There is precedent for a boycott of the Haifa International Film Festival, on August 1st 2006, when the administrative council of the Greek Cinematography Center (GCC) decided to withdraw all the Greek films from HIFF, arguing that "under the current circumstances the specific cultural event has lost its meaning". Also, Ken Loach announced in 2006 that he would not take part in the "Haifa Film Festival or any other such occasions," as an acknowledgment of the fact that "Palestinians are driven to call for this boycott after forty years of the occupation of their land, destruction of their homes and the kidnapping and murder of their civilians."[4] Further, in 2002, Gaslight, the producers of the British documentary Sunday withdrew their film form HIFF. In their withdrawal letter to the festival, Gaslight wrote:

"... of the many lessons that flow from the story of Bloody Sunday, key among them is the ethical political and long-term military folly of governments attempting to impose military solutions on civil and human rights problems. We take this action in support of the Palestinian people and in solidarity with Palestinian artists and filmmakers.
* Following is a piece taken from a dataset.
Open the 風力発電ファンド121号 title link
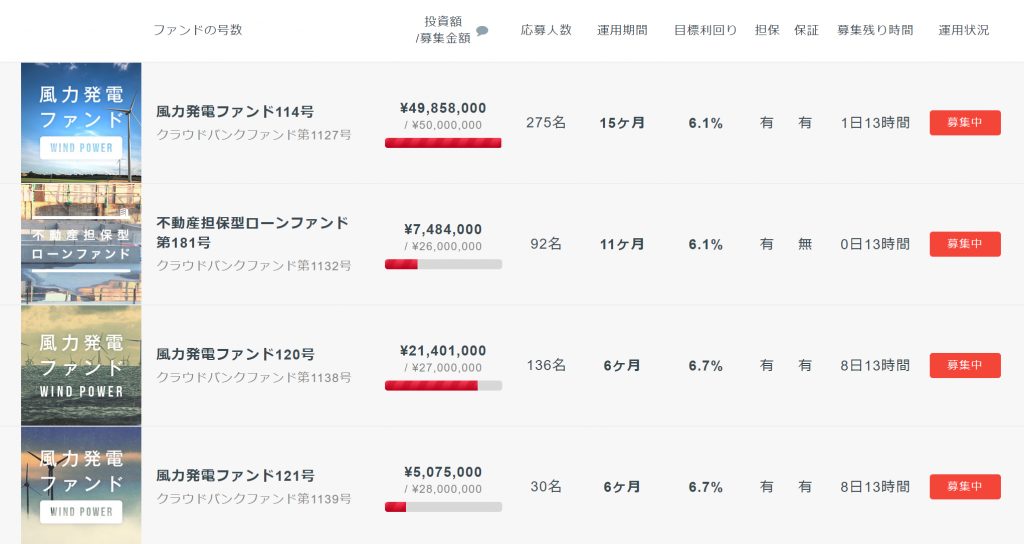Screen dimensions: 1024x544 (x=235, y=476)
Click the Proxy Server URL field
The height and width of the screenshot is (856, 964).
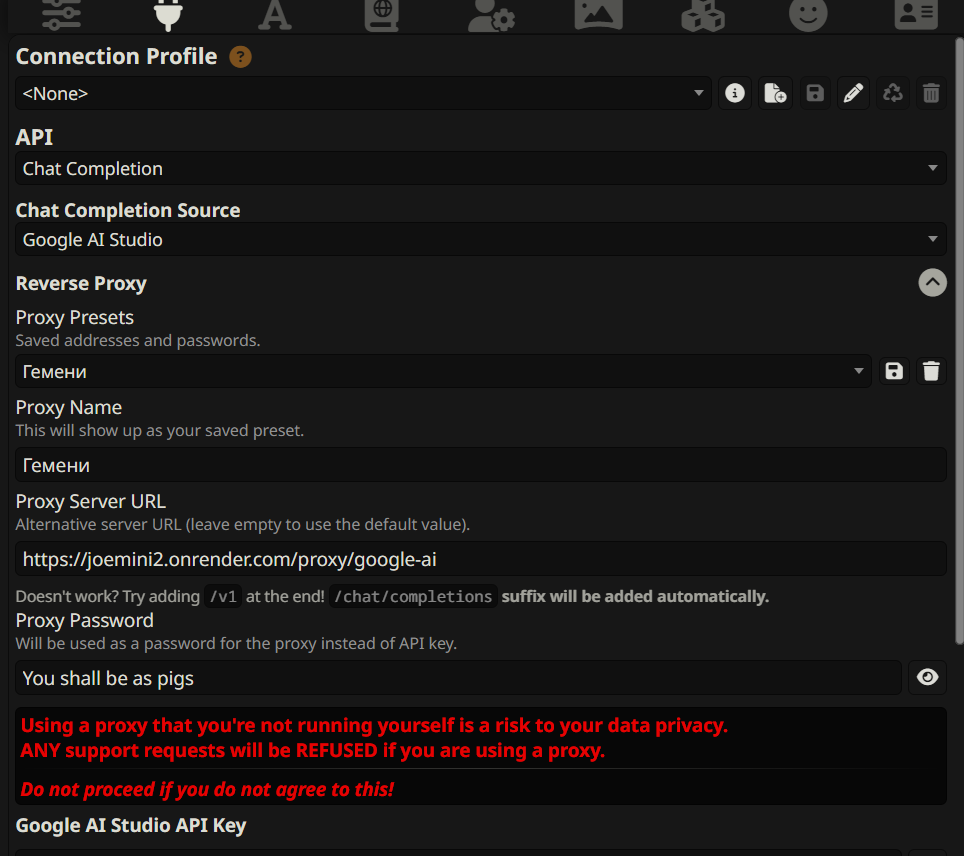click(x=481, y=559)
It is also done in solidarity with those within Israel (both Israelis and Arabs) who are speaking out and acting (e.g. refuseniks) against the government's murderous policies against the Palestinian people."
[5]
PACBI contends that Israeli state institutions’ funding of international film festivals is a key aspect of the rebranding effort, an effort to cover up the escalating agenda of apartheid, ethnic cleansing, and violence against the Palestinian people, the last of which were the deadly assault on the Gaza Strip in the winter of 2008-2009 and the lethal attack on humanitarian aid workers aboard the Gaza-bound Freedom Flotilla in May 2010, which resulted in the murder of nine Turkish relief workers and human rights activists. Shunning film festivals by international filmmakers and artists with such sponsorship deprives Israel of the chance to use art and culture as a tool in beautifying its apartheid reality.
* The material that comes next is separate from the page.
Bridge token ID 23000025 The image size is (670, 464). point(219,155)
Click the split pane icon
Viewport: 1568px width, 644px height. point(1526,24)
Lately, there have been cases of film festivals issuing last minute announcements of sponsorship from Israeli state institutions, denying participants who heed the boycott call a chance to withdraw their films (one such case occurred at the Melbourne International Film Festival with the film Son of Babylon).[6] This in many ways is due to the success of the cultural boycott in film festival circles; after a series of protests against Brand Israel at the Toronto, Edinburgh and Melbourne Film Festivals it is clear that accepting funding from Israeli state institutions does have repercussions and that the ''business as usual'' attitude regarding Israel in the cultural community is coming to an end. Film festivals will try to avoid controversy by not boasting these sponsorships or announcing them late. This does mean that the BDS movement and artists concerned with upholding the call for the cultural boycott must be proactive in seeking information regarding Brand Israel at all international events.
With Israel's continued disregard for international law and the basic rights of the Palestinian people, the kind of solidarity we expect from people of conscience around the world is to heed the Palestinian civil society call for a boycott of Israel and its complicit institutions, as they did in the struggle against apartheid in South Africa.